Em uma nota divulgada ano passado, a empresa disse: “Armazenamos todos os dados dos usuários americanos do TikTok nos Estados Unidos, com backup em Cingapura. Nossos centro de dados estão localizados totalmente fora da China e nenhum está sujeito às leis chinesas. Vamos ser bem claros: o TikTok não remove conteúdos com base em preocupações da China. Nunca fomos solicitados pelo governo chinês a remover qualquer conteúdo, e não o faríamos se solicitado. Ponto final.”

De fato, o aplicativo TikTok não opera diretamente da China – apesar da empresa responsável por ele ser sediada em Pequim, o produto “TikTok” é feito especialmente para o mercado exterior. Por lá, inclusive, utiliza-se uma outra versão do aplicativo, chamada Douyin. Segundo representantes da empresa, os aplicativos são mantidos de forma independente, com “mercados, usuários, conteúdos, equipes e políticas” diferentes.

Além disso, o TikTok vem tentando se afastar cada vez mais do governo chinês após as suspeitas dos EUA. Recentemente, o aplicativo anunciou que vai parar de operar em Hong Kong em resposta à implementação da nova lei de segurança imposta pela China, que aumenta o poder do país na região. A decisão foi vista como uma forma de se afastar do controle chinês e mostrar que a empresa é totalmente independente do regime comunista.

DADOS FORNECIDOS –
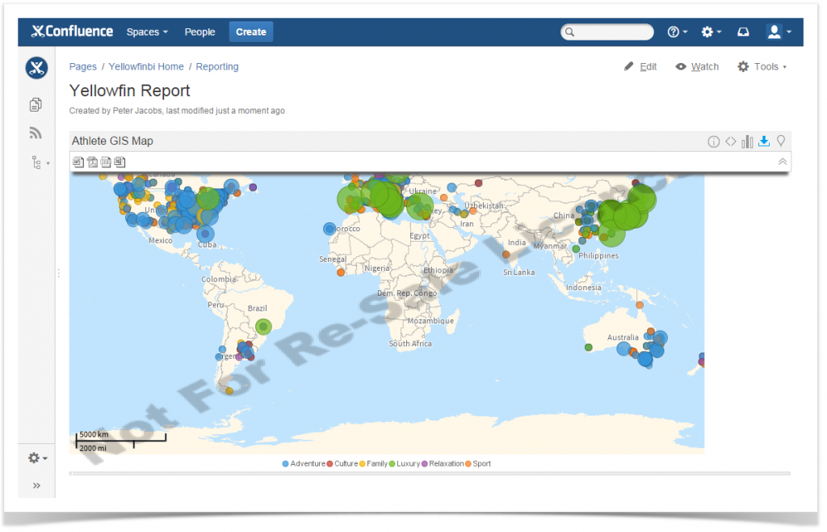Click the blue download icon on the report
827x532 pixels.
coord(764,141)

O QUE FAZER –
Responda com base no texto sobre o TikTok:
1. Em que país ficam guardados os dados dos usuários americanos, e onde fica o backup?
2. Qual é o nome da versão do aplicativo usada na China?
3. Onde o aplicativo anunciou que vai parar de operar?

RESULTADO –
1. Nos Estados Unidos, com backup em Cingapura.
2. Douyin.
3. Em Hong Kong.